Les livres et moi, mes coups de coeur, mes découvertes, mes créations ou mes voyages : intellectuels, spirituels, botaniques ou culinaires...
Comme dans un miroir, je me suis vue en lui. Celle que j'étais. La Valentine qui avançait en posant avec fermeté le pied sur le sol, cette gamine qui ne croyait pas plus aux contes de fées qu'aux princes charmants, cette ado qui voulait découvrir et conquérir le monde, cette graine de femme affirmée qui ne s'envisageait que dans une relation de couple égalitaire.
Quel chemin ai-je donc pu prendre pour me déporter si loin de la route que je m'étais tracée ?
J'ai rapidement appris à mes dépens que le premier pardon était souvent une erreur.

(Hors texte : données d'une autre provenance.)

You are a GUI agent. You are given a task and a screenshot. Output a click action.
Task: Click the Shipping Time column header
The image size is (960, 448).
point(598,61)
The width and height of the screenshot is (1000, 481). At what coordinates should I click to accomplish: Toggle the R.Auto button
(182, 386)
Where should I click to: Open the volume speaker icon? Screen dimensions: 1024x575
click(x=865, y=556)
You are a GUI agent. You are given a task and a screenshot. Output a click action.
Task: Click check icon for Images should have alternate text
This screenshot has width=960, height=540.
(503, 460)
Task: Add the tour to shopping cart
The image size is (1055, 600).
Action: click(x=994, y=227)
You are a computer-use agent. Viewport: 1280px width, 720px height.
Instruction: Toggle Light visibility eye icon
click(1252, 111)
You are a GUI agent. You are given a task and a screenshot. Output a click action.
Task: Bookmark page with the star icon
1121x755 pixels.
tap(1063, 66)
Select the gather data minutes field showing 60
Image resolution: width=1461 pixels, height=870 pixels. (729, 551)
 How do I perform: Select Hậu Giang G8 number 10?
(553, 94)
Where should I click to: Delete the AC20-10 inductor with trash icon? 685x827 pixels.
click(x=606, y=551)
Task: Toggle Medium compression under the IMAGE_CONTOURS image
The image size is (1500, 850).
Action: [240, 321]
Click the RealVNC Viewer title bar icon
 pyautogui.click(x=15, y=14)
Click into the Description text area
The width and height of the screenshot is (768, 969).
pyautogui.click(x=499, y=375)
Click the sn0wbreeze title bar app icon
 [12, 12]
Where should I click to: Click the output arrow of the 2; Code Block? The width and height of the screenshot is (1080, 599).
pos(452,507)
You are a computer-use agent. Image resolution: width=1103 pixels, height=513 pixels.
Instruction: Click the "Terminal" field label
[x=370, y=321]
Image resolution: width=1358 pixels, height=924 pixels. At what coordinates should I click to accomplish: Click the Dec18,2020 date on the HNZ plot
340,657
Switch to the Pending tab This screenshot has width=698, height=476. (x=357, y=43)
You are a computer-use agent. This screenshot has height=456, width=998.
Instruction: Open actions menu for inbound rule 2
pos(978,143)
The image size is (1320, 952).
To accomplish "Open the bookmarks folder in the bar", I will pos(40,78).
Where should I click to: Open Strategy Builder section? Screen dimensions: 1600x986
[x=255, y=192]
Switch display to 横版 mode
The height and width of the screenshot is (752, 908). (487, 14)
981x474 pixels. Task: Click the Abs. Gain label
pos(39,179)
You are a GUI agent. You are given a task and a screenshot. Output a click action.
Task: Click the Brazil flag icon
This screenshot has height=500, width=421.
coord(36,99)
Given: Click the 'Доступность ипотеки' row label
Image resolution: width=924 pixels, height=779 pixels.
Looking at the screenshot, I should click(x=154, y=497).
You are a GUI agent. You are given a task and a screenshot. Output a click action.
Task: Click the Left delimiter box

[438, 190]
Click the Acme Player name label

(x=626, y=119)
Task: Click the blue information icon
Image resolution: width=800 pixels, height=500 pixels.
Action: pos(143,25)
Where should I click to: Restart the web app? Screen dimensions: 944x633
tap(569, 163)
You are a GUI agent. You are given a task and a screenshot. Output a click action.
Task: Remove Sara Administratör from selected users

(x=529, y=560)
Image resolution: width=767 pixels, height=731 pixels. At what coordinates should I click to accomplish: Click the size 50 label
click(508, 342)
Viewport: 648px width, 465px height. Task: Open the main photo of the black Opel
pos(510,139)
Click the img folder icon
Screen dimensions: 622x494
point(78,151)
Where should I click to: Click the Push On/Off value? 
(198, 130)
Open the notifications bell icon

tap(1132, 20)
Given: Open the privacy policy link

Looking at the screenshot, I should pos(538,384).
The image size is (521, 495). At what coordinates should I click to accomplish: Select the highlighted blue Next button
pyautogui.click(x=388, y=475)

Et que le deuxième signait un arrêt de mort à petit feu. Mais l'amour rend aveugle. Il force l'espoir. Et face à l'indicible, on commence par se mentir à soi, avant de mentir aux autres. Par honte. Par peur. Par désespoir.
Je me terre, et je m’enterre. Ma seule évasion, encore et toujours, ce sont les livres. Leurs héros supplantent mes malheurs, leurs fantômes m’habitent avec persistance une fois l’histoire terminée. Ils restent en moi et je m’accroche à leur courage, à leur destinée, à leurs pensées qu’il m’arrive de faire miennes pour me donner l’illusion d’être ce qu’ils sont et non plus ce que je suis moi. Les personnages sont devenus mes seuls amis.
Voilà un livre écrit par un auteur que je n'avais jamais lu, mais dont j'avais beaucoup entendu parler non seulement dans la blogosphère, mais aussi dans les médias car conseillé comme lecture d'été. Assez éloigné de ce que je lis habituellement, il a été pour moi une véritable surprise bien que le sujet soit très grave et nous invite à nous poser beaucoup de questions. Décidément même en vacances, je tombe toujours sur des livres émouvants, des sujets sensibles...il faut dire aussi que je ne lis jamais les 4ème de couverture !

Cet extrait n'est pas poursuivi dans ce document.